Welcome to the thoughts, rants and passions of a young Muslim woman seeking soulful enlightenment in cyberspace.

Monday, January 24, 2005

Where have your hands been today?!

You learn strange things on road trips. I think the most disgusting thing I observed in roadside restrooms recently is that a horrifyingly large proportion of people do not wash their hands after using the toilet. I know this is not just a road trip thing. I’m pretty sure there are people who do not wash their hands anywhere. I notice it on campus too: a girl opens the toilet door and waltzes right out the bathroom, smelly hands and all, while I’m scrubbing away at my hands with antibacterial soap.

I used to think only kids did that – I figured parents weren’t doing a good job teaching their youngsters how important it is to wash their hands after using the bathroom. So when I saw mothers doing the same thing, I convinced myself it was an anomaly. Until I started noticing it again. And again. And again. I mean, I know I might never even meet the same people again. Some would say meeting someone in the bathroom is not really meeting them at all.

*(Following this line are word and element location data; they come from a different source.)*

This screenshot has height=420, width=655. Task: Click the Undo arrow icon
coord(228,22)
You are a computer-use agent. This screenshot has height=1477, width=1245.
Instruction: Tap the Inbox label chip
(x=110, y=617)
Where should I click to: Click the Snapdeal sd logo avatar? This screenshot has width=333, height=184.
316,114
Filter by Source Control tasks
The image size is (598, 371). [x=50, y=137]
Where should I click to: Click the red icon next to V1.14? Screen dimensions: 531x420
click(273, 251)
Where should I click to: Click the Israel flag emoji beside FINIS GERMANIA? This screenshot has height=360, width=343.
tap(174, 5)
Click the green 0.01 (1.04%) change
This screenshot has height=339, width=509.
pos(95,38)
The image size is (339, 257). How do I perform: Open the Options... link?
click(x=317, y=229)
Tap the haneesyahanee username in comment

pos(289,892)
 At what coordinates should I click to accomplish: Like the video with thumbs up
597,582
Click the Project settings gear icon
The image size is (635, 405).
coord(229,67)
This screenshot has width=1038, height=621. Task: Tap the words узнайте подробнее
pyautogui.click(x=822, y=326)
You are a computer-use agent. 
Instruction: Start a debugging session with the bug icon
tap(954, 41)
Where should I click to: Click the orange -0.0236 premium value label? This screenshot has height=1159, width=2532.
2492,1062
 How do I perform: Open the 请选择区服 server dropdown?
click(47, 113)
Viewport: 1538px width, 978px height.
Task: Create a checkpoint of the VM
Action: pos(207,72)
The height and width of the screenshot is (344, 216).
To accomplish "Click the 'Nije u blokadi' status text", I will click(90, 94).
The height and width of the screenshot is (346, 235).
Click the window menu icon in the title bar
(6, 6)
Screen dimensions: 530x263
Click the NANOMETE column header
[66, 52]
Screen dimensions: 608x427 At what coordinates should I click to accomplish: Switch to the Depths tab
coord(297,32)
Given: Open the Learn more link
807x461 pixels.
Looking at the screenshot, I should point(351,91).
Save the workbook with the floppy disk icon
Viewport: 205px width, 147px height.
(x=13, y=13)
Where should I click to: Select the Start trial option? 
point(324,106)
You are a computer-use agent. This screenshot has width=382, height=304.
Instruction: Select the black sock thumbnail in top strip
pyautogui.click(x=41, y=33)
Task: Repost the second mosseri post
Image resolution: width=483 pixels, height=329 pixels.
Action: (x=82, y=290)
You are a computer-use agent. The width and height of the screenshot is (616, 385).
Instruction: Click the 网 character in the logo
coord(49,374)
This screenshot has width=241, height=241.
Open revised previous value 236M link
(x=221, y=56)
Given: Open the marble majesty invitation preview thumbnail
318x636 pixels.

But just the thought of so many icky hands running loose in civilized society is enough to put me in panic mode.

I’m pretty sure those are the sorts of people who don’t wash their hands before diving into a large order of french fries. Hey, when you’ve got ketchup on your fingers, everything tastes fantastic. I learned that when I was two. But seriously, what’s so hard about taking a few minutes to dash some water, maybe even some soap, over your hands? Is it because people are in a rush? Because they just don’t think it’s necessary? This is one aspect of Western culture that I’m pretty glad I haven’t picked up on. I have to admit though, I do have nightmares about those germs getting close to me.

Sometimes I think it’s a good thing I can hide behind the Islamic custom of not shaking hands. Sadly the excuse only works with the opposite sex. God knows where those stinkers’ hands were before they shake mine. I have to bite my tongue to prevent myself from asking, where have your hands been today?

It’s so repulsive I don’t even want to think about it.